Some discussion took place about possible intervention in the woodland both at its edges and the interior which has given rise to a conundrum over which habitat is more valuable to preserve or conserve in a dynamic landscape e.g. chalk grassland with anthills or dense box woodland or chalk grassland with scrub trees especially Juniper which is locally scarce.

Unless grazing regimes similar to those that existed over 100 years ago can be reintroduced then manual intervention might be needed to help maintain the current status quo.

Immediate actions could include localised removal of outcrops of box both on the up and downside of the box woodland and reintroduction and protection of juniper from damage due to rabbits & voles on the upslope side of the box woodland.

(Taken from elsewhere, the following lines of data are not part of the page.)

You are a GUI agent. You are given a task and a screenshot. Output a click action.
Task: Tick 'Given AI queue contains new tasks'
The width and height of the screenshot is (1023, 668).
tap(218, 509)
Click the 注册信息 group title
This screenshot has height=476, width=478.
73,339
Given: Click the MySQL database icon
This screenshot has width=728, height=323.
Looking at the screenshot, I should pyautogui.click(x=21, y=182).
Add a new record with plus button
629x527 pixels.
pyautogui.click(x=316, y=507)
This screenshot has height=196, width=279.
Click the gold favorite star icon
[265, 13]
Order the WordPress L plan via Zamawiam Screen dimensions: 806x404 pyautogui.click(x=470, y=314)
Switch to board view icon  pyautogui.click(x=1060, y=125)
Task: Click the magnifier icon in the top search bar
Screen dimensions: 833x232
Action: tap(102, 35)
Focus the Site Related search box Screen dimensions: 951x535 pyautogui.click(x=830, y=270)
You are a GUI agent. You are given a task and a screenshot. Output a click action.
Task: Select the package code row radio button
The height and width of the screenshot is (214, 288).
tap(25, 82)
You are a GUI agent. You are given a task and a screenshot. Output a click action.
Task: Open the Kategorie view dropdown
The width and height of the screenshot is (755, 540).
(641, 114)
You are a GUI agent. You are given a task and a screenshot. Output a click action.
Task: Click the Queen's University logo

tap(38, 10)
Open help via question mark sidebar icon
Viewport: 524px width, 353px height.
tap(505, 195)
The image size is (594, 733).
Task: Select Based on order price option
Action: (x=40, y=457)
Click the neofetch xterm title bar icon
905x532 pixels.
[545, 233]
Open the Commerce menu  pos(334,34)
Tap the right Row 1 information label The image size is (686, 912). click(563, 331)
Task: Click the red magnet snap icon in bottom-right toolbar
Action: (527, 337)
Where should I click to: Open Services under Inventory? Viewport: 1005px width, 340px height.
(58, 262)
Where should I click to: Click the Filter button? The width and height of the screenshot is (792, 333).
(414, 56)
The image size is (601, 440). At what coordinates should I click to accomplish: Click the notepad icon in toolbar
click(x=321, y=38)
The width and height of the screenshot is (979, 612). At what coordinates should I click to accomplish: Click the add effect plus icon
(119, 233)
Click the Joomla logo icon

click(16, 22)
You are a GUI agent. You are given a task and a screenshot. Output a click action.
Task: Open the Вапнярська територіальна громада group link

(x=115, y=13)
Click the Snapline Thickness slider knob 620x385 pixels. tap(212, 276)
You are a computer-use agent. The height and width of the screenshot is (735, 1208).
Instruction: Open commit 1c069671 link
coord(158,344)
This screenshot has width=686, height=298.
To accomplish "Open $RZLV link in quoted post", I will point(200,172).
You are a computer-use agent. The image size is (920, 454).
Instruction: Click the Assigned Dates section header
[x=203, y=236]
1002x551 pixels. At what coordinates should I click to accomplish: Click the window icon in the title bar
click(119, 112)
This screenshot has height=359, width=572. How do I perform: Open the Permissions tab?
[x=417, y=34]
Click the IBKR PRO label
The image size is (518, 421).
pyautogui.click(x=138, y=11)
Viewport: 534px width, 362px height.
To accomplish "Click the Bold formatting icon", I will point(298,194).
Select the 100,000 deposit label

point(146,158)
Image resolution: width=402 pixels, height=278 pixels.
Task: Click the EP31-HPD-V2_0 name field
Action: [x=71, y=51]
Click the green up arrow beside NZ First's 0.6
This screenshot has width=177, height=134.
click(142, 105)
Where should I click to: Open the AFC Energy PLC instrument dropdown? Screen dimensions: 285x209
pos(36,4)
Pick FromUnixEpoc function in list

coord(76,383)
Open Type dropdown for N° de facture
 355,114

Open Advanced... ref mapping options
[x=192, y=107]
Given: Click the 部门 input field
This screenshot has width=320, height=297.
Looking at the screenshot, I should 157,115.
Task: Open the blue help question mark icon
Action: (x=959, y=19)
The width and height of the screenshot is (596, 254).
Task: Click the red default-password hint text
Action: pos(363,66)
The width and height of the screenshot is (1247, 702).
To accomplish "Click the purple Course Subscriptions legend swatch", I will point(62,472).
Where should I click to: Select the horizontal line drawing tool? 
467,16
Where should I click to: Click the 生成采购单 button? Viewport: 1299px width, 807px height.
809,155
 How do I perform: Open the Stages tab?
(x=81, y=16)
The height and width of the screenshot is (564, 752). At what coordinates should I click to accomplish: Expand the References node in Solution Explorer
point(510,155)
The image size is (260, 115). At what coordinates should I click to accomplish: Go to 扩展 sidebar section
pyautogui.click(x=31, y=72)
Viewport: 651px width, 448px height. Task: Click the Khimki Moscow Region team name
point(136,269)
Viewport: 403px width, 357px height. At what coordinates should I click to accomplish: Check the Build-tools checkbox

The vectors that have created this rare woodland scene are not completely known or understood but the very strong prevailing wind plays a large part in broadcasting box seed upwards along with the presence of preferred box establishment sites under juniper trees that were present on the upslope area.

Given that the box woodland is a ribbon woodland that is gradually increasing it's width especially on the upslope side of the woodland this might suggest that this box woodland might simply have become established from an overgrown hedge that was planted rather than naturally ocurring box bushes and trees.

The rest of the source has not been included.